We have developed a rapid (1-h) real-time fluorescence-based PCR assay with the Smart Cycler thermal cycler (Cepheid, Sunnyvale, Calif.) for the detection of Shiga toxin-producing Escherichia coli (STEC), as well as other Shiga toxin-producing bacteria. Based on multiple-sequence alignments, we have designed two pairs of PCR primers that efficiently amplify all variants of the Shiga toxin genes stx1 and stx2, respectively. These primer pairs were combined for use in a multiplex assay. Two molecular beacons bearing different fluorophores were used as internal probes specific for each amplicon.

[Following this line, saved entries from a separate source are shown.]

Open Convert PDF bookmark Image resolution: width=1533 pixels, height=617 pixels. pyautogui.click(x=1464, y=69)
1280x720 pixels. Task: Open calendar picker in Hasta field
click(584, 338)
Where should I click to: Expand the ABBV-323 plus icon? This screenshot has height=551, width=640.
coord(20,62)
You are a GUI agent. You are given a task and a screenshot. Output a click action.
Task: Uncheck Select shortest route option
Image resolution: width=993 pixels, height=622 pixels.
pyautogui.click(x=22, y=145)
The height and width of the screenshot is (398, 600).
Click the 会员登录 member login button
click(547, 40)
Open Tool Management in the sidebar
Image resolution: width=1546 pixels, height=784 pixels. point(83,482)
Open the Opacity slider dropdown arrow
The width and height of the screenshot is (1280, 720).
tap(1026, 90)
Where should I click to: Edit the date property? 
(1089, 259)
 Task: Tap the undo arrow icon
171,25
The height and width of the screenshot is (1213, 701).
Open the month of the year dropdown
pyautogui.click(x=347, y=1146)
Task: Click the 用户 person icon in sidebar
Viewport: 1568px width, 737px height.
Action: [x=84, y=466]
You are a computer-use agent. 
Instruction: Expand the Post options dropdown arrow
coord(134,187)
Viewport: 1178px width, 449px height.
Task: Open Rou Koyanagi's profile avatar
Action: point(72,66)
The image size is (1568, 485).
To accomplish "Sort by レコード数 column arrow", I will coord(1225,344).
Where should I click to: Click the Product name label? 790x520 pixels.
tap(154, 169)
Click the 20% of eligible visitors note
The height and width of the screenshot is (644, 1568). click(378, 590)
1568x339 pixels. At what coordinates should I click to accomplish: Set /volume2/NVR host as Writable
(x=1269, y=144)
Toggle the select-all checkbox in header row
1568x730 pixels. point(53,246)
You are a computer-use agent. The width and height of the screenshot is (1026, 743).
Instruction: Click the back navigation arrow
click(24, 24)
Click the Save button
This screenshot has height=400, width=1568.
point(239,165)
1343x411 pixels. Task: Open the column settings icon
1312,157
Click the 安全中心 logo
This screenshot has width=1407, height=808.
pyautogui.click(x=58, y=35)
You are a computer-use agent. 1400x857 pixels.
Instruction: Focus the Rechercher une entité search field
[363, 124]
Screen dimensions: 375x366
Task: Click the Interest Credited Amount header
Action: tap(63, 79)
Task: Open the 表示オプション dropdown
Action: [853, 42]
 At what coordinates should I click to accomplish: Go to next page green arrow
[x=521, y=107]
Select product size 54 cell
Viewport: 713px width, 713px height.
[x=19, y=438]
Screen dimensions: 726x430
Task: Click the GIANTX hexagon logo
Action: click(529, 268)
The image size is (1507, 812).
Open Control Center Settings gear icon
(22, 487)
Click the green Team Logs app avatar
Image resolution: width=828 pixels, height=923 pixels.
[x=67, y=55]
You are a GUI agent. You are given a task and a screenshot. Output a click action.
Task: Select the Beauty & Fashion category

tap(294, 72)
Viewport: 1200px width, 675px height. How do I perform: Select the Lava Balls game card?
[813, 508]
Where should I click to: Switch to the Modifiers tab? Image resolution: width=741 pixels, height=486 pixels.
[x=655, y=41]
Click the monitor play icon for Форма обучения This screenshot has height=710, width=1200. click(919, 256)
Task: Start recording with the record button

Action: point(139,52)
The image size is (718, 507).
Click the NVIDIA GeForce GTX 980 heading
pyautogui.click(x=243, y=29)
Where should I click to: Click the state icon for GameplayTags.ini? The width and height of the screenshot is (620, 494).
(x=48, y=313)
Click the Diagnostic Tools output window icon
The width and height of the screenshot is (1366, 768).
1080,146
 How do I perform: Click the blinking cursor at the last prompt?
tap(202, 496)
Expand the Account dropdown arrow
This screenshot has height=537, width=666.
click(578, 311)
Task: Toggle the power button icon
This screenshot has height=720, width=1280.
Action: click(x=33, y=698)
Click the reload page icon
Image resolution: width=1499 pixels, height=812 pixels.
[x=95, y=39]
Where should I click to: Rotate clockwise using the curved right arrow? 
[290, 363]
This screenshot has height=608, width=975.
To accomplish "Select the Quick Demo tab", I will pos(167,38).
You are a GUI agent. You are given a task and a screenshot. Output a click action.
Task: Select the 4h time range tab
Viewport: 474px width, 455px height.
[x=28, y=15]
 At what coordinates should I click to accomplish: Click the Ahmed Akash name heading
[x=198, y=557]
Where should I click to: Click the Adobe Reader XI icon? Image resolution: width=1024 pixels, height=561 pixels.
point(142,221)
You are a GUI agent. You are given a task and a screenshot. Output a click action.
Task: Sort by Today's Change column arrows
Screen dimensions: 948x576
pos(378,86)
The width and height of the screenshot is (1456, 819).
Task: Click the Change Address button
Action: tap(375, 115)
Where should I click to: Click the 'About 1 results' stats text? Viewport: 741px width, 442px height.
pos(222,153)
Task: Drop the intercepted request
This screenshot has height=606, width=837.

Assays performed with purified genomic DNA from a variety of STEC strains (n = 23) from diverse geographic locations showed analytical sensitivities of about 10 genome copies per PCR. Non-STEC strains (n = 20) were also tested, and no amplification was observed. The PCR results correlated perfectly with the phenotypic characterization of toxin production in both STEC and non-STEC strains, thereby confirming the specificity of the assay. The assay was validated by testing 38 fecal samples obtained from 27 patients. Of these samples, 26 were PCR positive for stx1 and/or stx2. Compared with the culture results, both the sensitivity and the negative predictive value were 100%. The specificity was 92%, and the positive predictive value was 96%. Moreover, this assay detected STEC from a sample in which the STEC concentration was at the limit of detection of the conventional culture methods and from a sample in which STEC was not detected by the conventional culture methods. This real-time PCR assay is simple, rapid, sensitive, and specific and allows detection of all Shiga toxin-producing bacteria directly from fecal samples, irrespective of their serotypes.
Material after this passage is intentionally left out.